» WHAT TO PRODUCE: Your answer should be every line from the records that contains "computer".

[Saved data entries]
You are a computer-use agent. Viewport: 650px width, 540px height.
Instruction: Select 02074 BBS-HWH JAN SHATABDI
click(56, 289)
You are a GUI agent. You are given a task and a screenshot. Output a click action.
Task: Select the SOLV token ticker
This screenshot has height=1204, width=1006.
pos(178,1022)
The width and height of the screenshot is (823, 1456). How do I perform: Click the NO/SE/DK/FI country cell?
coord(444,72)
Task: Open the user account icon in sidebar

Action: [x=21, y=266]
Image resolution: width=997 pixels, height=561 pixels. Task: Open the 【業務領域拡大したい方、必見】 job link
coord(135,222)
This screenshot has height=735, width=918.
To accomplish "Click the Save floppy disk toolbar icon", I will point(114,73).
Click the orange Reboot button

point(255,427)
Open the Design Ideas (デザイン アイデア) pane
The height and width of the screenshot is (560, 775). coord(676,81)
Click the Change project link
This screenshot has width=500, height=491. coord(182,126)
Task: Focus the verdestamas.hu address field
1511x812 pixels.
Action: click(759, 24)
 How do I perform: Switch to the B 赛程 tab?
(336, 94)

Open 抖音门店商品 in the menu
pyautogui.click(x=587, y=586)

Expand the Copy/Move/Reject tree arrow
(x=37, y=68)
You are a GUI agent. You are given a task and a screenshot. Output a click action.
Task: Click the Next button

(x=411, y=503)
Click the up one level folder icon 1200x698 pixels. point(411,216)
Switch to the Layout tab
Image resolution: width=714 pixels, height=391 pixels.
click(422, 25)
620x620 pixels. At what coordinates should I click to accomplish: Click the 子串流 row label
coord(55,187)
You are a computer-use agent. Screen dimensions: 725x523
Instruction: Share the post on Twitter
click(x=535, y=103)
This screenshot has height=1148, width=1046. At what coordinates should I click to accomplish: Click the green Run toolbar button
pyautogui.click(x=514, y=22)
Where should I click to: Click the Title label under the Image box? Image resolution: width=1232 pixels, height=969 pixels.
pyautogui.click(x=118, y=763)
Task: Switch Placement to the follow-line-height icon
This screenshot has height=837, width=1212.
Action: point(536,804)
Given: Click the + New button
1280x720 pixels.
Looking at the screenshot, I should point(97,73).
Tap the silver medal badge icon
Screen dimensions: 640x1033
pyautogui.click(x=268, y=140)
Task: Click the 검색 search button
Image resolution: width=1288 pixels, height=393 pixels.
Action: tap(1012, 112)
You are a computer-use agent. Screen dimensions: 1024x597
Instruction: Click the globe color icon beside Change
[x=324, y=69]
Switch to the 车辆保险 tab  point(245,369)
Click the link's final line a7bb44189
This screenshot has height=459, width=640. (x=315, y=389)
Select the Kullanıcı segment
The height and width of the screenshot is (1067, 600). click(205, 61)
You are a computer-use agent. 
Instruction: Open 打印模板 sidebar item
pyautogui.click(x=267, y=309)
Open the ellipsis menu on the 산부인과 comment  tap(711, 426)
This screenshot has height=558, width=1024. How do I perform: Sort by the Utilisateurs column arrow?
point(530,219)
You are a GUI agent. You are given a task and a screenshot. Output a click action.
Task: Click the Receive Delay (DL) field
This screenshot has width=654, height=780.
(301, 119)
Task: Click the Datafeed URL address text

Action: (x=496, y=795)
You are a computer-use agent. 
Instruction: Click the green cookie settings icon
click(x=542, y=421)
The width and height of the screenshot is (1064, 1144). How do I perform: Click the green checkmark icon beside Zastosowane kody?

» RESPONSE TO THIS EXERCISE:
You are a computer-use agent. Viewport: 650px width, 540px height.
You are a computer-use agent. Screen dimensions: 725x523
You are a computer-use agent. Screen dimensions: 1024x597
You are a computer-use agent. 
You are a computer-use agent. 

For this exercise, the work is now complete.